To deepen cooperation, a first step would be triangular (development) cooperation.129 This form of cooperation has gained in importance in recent years since emerging countries, a category that includes India, themselves provide development aid, albeit according to different criteria.
Even though India likes to present its South-South cooperation as a counter-model to Western development cooperation, for some years now it has been open to triangular cooperation with Western industrialised countries. In 2016 India and the USA agreed on development cooperation in Asia and Africa. To date, the two countries have supported joint projects in several African countries, for example in the health sector and rural development, through education and training programmes and technology transfer.130 Together with Great Britain, India is also active in African third countries, for example in energy, health, and food security.131 The Asia-Africa Growth Corridor being planned with Japan is a further example of triangular cooperation.
A number of topics and sectors are also suitable for triangular cooperation between India and Germany.
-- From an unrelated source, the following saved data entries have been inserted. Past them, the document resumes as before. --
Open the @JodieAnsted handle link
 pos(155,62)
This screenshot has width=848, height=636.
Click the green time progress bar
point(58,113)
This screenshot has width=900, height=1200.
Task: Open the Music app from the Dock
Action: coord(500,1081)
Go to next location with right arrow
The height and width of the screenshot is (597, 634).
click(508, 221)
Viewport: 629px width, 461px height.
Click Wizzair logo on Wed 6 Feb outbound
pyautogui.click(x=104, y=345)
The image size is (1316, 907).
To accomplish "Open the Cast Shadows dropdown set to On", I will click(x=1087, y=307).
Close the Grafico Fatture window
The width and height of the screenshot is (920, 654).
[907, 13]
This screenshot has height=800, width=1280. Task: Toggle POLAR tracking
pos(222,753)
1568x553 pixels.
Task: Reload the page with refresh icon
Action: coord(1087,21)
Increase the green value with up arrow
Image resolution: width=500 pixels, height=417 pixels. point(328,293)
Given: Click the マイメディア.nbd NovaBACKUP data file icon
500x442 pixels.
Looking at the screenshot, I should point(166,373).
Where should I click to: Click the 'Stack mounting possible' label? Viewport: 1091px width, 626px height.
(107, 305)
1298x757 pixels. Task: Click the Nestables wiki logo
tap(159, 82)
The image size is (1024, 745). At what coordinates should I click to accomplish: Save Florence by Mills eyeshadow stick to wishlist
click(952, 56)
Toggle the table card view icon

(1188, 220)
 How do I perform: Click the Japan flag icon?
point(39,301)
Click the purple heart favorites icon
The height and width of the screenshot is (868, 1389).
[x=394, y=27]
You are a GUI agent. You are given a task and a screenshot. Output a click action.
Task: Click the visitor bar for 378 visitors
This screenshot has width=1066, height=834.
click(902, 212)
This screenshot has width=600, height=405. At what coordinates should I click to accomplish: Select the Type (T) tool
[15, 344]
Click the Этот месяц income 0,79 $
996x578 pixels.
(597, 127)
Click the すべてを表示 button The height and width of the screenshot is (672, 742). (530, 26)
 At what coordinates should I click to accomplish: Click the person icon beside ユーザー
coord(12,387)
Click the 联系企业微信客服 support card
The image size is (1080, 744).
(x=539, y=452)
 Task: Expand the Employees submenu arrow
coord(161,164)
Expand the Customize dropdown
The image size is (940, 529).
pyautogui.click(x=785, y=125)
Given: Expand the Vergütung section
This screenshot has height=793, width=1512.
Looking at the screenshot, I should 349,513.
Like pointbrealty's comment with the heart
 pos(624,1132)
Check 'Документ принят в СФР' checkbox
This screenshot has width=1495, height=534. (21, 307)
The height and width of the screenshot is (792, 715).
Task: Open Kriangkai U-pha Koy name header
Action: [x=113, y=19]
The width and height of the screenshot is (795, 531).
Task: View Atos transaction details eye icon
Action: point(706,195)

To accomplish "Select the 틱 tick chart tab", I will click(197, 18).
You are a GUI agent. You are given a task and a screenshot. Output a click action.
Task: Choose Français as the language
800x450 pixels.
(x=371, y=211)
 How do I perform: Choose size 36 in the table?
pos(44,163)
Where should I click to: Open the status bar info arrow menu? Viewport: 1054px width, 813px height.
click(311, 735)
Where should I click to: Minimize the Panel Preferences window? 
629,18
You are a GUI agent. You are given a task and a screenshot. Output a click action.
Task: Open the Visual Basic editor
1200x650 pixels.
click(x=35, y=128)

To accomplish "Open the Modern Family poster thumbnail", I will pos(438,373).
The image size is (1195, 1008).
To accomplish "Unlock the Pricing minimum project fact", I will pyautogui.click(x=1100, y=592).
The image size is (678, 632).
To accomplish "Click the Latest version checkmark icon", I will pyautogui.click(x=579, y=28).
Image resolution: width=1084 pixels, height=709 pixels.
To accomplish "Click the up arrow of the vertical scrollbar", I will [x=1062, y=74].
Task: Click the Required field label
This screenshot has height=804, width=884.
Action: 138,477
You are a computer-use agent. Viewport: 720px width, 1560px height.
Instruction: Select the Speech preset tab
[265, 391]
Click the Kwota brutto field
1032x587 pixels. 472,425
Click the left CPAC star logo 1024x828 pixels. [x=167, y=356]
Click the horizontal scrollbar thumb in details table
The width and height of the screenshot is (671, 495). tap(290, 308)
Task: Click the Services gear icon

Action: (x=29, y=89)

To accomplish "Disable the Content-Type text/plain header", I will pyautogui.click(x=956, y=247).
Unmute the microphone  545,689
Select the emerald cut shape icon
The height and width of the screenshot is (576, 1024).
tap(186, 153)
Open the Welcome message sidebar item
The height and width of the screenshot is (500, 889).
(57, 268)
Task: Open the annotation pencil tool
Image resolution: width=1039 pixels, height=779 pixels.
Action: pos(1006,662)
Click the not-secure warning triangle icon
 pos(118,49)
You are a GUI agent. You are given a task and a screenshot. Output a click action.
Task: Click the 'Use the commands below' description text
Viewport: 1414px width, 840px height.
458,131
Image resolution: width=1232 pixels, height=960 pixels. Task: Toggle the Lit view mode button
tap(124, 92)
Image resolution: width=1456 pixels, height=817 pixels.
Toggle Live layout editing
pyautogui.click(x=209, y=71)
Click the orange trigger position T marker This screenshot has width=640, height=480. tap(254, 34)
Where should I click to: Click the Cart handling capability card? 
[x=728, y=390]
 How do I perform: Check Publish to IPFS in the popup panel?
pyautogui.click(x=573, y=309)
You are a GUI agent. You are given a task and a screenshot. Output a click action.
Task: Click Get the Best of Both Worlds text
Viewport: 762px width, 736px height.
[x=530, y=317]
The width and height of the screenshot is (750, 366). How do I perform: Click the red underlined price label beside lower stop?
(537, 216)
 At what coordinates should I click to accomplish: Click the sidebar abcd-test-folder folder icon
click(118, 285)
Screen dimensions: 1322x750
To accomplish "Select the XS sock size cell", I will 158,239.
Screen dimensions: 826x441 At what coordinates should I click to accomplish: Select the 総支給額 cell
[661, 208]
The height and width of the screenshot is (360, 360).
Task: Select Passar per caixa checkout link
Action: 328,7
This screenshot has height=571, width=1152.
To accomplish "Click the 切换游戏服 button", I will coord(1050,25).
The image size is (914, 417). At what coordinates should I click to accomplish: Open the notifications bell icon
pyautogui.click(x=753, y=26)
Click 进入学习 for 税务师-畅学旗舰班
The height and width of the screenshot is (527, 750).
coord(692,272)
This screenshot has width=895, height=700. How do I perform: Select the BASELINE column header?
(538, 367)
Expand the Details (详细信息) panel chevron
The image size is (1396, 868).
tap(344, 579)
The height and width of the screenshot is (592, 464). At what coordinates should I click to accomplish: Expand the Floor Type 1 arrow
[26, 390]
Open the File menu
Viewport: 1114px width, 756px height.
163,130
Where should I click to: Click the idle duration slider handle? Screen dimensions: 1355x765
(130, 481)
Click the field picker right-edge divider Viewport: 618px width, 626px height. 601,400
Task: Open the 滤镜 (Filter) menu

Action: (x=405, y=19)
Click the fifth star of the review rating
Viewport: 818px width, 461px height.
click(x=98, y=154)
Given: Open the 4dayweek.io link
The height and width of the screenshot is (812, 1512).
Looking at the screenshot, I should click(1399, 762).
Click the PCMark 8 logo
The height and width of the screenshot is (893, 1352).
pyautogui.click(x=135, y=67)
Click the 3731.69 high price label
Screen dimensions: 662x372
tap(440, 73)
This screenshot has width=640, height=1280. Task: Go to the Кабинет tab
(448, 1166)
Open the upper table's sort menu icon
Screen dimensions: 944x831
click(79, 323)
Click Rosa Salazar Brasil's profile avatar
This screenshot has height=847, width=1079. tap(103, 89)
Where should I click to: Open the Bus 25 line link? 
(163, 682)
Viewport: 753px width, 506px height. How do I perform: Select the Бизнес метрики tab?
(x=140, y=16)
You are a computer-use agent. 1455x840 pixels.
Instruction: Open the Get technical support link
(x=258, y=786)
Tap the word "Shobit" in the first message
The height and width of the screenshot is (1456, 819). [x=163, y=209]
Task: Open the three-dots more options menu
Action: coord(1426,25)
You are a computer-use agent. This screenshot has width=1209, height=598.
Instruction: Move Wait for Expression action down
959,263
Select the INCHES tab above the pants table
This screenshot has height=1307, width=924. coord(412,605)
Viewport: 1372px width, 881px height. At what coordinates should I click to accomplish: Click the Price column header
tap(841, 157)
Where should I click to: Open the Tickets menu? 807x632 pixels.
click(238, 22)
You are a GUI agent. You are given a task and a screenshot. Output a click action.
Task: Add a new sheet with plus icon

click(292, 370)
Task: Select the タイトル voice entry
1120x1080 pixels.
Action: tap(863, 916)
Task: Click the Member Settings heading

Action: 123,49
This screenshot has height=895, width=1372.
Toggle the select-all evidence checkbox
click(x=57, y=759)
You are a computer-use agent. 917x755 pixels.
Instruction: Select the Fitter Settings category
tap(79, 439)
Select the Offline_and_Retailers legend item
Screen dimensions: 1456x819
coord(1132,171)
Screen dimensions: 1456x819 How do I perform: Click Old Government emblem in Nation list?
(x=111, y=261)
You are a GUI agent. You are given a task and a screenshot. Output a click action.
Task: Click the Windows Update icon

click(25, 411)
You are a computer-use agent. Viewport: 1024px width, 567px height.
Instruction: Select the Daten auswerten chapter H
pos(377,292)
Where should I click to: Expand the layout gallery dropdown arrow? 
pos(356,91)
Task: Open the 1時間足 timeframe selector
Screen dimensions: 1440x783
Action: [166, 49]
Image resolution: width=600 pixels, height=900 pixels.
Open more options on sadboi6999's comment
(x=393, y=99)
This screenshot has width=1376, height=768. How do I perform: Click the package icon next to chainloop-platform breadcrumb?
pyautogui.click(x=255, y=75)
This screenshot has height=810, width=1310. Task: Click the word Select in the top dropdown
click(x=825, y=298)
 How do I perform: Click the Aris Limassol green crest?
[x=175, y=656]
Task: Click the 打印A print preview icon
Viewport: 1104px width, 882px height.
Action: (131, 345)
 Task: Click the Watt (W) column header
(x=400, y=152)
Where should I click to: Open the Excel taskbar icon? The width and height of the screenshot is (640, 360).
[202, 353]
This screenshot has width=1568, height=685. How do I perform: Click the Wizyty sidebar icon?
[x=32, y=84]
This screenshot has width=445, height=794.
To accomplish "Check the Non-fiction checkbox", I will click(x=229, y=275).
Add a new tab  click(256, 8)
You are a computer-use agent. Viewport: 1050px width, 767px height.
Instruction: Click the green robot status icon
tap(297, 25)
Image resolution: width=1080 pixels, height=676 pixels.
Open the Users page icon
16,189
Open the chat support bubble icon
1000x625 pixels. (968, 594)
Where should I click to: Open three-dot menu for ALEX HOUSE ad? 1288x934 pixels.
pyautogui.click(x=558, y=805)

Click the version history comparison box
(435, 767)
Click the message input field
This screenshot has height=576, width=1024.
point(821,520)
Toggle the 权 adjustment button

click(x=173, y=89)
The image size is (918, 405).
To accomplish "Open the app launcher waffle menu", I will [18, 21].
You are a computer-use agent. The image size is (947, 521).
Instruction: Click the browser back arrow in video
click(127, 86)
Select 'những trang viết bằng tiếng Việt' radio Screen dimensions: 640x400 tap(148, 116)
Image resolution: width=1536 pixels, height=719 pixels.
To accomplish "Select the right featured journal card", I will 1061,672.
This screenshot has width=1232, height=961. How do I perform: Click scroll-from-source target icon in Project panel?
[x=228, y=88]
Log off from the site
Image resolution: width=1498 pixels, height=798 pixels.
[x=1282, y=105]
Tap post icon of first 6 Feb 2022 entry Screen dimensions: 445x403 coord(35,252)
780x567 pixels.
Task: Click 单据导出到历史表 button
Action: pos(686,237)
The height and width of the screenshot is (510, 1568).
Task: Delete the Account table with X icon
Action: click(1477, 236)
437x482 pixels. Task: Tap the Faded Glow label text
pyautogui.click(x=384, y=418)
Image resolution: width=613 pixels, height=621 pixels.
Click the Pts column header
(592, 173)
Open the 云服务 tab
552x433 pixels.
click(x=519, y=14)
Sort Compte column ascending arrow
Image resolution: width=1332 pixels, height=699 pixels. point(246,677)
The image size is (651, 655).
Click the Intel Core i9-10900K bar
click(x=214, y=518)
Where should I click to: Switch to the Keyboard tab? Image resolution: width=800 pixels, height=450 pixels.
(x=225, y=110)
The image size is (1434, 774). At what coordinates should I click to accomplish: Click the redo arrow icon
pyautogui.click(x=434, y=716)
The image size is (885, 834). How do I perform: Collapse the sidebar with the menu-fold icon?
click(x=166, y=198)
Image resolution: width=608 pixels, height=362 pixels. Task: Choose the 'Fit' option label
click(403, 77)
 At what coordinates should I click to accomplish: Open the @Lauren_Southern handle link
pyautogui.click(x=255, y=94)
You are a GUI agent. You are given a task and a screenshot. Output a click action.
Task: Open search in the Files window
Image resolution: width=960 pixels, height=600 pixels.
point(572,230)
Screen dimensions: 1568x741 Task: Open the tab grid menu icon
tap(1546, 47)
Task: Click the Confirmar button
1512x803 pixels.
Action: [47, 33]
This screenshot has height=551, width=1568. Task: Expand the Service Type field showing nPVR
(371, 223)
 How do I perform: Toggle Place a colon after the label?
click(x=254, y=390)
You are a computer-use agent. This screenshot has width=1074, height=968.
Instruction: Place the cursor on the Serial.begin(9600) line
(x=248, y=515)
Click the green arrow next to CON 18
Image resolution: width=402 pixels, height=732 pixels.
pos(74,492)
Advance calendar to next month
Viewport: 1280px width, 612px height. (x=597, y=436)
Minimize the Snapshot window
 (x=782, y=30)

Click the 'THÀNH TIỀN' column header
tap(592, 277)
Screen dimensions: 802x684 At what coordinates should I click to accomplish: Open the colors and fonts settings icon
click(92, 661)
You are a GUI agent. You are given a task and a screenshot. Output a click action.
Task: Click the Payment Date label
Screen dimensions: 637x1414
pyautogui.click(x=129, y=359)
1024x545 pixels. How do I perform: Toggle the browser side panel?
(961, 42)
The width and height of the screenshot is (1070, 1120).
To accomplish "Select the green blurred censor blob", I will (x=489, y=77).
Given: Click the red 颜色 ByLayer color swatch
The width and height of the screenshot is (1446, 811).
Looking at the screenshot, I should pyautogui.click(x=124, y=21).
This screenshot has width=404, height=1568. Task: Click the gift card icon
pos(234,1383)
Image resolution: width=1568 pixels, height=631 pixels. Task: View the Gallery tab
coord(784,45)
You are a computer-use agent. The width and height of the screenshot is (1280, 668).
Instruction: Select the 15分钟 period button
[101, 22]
German DC supported the development of a health insurance scheme for poor population groups, the Rashtriya Swasthya Bima Yojana (RSBY) programme, and accompanied its introduction. Other states, including those in Africa, have signalled their interest in introducing or adopting such a programme. Some institutions in India can also draw on long experience in development cooperation with Africa. This applies, for example, to capacity building through education and training measures, such as in agriculture, irrigation management, and technology transfer. Germany, for its part, has for many years been promoting programmes in India and Africa to expand alternative energies and improve energy efficiency. Opportunities for cooperation could open up within the framework of the International Solar Alliance initiated by India, even though Germany is not yet a member of the organisation. Both countries have also invested in infrastructure development in Africa and supported regional organisations. This results in a broad spectrum of initiatives for triangular cooperation with India in Africa.
Although triangular cooperation has a high symbolic value for cooperation with a partner country, it also requires greater administrative effort. As more actors are involved, the time and coordination effort involved increases significantly for everyone. While German DC in the recipient states engages in technical and financial cooperation with its own implementation organisations, such as the German Society for International Cooperation (GIZ), Indian South-South cooperation takes place primarily within India, for example in capacity building. Technical assistance in the form of German DC projects is, in India’s view, business development for Indian companies. Moreover, although India has repeatedly sent individual experts and advisors to other countries, it does not have an implementation organisation for its development policy, such as the GIZ. The implementation of projects remains the responsibility of the government agencies entrusted with this task, such as embassies, or private companies.
Despite these differences, closer development cooperation should be pursued with India. In the context of bilateral relations with India, this strategic partnership could be further expanded and taken to a new level.